Bush, lawmakers at odds over qualifications for FEMA chief
In the statement, Bush said he disagrees with a requirement in the appropriations act (H.R. 5441) that the next director of the Federal Emergency Management Agency must have at least five years of related experience. He signaled he might not abide by the requirement.
The appropriations bill language "purports to limit the qualifications of the pool of persons from [which] the president may select the appointee in a manner that rules out a large portion of those persons best qualified by experience and knowledge to fill the office," the Oct. 4 statement said.
But Rep.
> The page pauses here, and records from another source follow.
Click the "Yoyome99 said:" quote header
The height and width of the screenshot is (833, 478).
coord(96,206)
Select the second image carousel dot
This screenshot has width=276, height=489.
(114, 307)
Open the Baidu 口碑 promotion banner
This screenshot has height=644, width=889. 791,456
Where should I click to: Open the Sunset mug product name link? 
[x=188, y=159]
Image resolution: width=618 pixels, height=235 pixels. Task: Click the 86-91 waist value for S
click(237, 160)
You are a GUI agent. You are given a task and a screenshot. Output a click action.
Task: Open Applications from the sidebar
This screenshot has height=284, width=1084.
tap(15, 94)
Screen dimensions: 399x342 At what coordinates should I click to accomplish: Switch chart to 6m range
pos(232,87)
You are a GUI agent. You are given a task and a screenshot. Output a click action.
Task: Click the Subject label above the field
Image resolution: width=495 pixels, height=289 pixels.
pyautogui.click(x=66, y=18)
Bennie Thompson, D-Miss., ranking member of the House Homeland Security Committee, said in an Oct. 6 letter to the White House that in light of FEMA's poor performance during Hurricane Katrina, the president must "follow the black-letter intent of our legislation." Michael Brown, director of FEMA when the hurricane hit, lacked relevant experience, contributing to the agency's insufficient response, Thompson said.
"Choosing an appointee without an emergency management background to manage federal emergency management is both reckless and dangerous," Thompson wrote. "[T]he Congress has previously found it suitable to impose qualifications upon executive appointees in positions of a nonpartisan nature."
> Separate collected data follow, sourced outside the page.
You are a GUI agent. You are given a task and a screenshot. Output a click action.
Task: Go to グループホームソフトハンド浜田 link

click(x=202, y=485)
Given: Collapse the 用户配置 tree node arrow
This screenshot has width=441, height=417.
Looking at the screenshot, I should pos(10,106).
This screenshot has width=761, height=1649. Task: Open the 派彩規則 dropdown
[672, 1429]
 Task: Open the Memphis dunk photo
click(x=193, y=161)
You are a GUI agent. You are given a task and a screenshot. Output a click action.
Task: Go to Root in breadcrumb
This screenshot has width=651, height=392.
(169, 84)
On Thursday, a bipartisan group of senators sent a similar letter to Bush, demanding that emergency managers have the experience mandated in the bill. The three signers were Sens. Mary Landrieu, D-La.; Susan Collins, R-Maine, chairwoman of the Homeland Security and Governmental Affairs Committee; and Joseph Lieberman, D-Conn., ranking member of that committee. "The bottom line is that we need FEMA leadership that meets high standards," the senators wrote. "Disregarding provisions of the act that are intended to strengthen those standards is a move in the wrong direction."
The language in the spending legislation also gives FEMA's chief heightened authority and the new title of "administrator." In May, when lawmakers were discussing a similar proposal to reform FEMA, Collins said that despite current director R. David Paulison's qualifications, he might need re-evaluation.
Privacy groups also have criticized the signing statement. Bush said in it that he has the authority to edit DHS reports pertaining to privacy rules. The "department and agency shall ensure that any reports or recommendations submitted to the Congress are subjected to appropriate executive branch review and approval," the statement said.